PROVIDED DATA START
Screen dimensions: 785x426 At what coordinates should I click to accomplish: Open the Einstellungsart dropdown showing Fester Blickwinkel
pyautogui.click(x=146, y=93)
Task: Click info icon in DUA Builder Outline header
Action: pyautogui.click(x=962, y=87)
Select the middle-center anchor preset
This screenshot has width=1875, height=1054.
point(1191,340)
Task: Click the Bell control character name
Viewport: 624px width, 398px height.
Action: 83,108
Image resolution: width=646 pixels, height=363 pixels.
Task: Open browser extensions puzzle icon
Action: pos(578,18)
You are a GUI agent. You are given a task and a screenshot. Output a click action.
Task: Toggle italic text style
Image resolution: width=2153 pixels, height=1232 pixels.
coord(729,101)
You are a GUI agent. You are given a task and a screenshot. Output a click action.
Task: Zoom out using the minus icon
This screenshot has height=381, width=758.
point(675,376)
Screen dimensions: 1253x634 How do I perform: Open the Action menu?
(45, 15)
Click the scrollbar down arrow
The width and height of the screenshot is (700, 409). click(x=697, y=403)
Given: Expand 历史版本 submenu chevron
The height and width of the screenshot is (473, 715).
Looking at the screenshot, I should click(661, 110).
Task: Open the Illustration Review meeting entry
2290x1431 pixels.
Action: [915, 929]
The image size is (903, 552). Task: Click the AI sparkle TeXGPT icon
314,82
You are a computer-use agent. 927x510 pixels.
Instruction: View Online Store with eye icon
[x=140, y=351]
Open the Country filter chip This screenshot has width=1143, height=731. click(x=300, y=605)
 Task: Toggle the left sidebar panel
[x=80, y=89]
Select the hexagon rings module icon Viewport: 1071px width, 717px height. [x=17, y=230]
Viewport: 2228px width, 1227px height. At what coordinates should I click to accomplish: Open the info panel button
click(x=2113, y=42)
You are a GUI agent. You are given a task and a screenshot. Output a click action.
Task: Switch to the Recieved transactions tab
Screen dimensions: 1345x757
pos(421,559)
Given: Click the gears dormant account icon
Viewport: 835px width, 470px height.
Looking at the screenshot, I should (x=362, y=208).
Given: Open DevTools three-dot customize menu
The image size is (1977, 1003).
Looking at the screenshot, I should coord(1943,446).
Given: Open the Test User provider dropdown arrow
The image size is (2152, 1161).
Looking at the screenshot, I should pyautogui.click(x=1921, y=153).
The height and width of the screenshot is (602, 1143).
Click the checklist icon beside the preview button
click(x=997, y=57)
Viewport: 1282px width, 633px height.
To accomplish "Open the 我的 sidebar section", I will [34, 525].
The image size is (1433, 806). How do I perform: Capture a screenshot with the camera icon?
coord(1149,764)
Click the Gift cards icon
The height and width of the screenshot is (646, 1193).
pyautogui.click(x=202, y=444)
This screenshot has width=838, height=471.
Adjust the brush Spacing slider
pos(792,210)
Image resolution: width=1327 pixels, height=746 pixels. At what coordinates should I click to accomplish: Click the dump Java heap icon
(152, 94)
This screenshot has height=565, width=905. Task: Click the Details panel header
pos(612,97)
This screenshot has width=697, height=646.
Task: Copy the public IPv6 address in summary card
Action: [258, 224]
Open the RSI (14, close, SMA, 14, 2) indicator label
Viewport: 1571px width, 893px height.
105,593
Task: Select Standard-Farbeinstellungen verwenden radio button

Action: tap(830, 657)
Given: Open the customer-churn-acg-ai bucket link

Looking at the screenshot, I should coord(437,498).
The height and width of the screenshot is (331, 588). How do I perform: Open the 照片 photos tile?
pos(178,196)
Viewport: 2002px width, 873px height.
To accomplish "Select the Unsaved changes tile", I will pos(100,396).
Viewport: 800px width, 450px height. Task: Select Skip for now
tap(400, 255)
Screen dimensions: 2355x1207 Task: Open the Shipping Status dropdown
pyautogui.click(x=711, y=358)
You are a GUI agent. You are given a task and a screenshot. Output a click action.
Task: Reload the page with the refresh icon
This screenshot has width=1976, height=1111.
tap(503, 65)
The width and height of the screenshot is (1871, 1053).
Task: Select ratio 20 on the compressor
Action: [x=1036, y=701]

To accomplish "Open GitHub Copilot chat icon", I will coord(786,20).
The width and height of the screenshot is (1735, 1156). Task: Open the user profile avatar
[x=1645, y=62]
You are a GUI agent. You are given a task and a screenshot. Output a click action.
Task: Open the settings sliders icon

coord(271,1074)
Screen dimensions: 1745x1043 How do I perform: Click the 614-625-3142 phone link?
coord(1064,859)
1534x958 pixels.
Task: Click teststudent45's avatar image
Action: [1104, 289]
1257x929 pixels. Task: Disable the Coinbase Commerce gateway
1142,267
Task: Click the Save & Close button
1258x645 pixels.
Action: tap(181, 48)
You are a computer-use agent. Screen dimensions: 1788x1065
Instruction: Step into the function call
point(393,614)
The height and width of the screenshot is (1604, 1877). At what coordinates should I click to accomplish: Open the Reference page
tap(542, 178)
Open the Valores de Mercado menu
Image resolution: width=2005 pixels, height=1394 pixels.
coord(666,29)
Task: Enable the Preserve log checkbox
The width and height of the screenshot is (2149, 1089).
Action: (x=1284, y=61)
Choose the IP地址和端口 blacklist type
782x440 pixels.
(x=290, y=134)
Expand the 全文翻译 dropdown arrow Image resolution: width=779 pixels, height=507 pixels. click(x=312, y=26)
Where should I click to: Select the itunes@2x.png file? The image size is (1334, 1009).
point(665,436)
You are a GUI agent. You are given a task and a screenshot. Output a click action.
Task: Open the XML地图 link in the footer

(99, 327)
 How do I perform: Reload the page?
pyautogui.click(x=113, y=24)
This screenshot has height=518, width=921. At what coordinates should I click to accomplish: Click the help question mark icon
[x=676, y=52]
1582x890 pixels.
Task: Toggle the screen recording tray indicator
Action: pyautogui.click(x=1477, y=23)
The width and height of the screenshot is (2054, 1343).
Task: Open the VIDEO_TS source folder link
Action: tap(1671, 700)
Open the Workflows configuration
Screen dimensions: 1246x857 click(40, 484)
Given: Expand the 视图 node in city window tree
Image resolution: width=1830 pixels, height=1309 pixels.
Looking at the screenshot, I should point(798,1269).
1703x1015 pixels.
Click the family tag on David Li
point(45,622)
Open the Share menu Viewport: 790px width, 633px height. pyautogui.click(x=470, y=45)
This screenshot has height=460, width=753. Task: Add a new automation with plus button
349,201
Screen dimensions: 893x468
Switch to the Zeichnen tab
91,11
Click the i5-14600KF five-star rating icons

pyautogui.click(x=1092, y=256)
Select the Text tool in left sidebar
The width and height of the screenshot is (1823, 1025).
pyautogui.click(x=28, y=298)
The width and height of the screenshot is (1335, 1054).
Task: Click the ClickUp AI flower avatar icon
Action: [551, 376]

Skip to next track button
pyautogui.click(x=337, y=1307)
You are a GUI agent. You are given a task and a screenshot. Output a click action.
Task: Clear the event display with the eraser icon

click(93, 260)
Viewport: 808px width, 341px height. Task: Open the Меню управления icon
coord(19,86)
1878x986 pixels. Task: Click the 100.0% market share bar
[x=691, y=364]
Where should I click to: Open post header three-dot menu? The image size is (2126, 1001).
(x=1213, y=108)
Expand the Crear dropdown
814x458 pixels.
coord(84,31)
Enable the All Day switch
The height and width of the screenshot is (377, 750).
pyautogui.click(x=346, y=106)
PROVIDED DATA END
WHAT IS REQUIRED >>
As the answer, set down only the lines from the data above between the one holding "Open the Country" and the one holding "Given: Open the Test", inclusive, exactly as they read.

RESPONSE TO THE TASK >>
Open the Country filter chip This screenshot has width=1143, height=731. click(x=300, y=605)
 Task: Toggle the left sidebar panel
[x=80, y=89]
Select the hexagon rings module icon Viewport: 1071px width, 717px height. [x=17, y=230]
Viewport: 2228px width, 1227px height. At what coordinates should I click to accomplish: Open the info panel button
click(x=2113, y=42)
You are a GUI agent. You are given a task and a screenshot. Output a click action.
Task: Switch to the Recieved transactions tab
Screen dimensions: 1345x757
pos(421,559)
Given: Click the gears dormant account icon
Viewport: 835px width, 470px height.
Looking at the screenshot, I should (x=362, y=208).
Given: Open DevTools three-dot customize menu
The image size is (1977, 1003).
Looking at the screenshot, I should coord(1943,446).
Given: Open the Test User provider dropdown arrow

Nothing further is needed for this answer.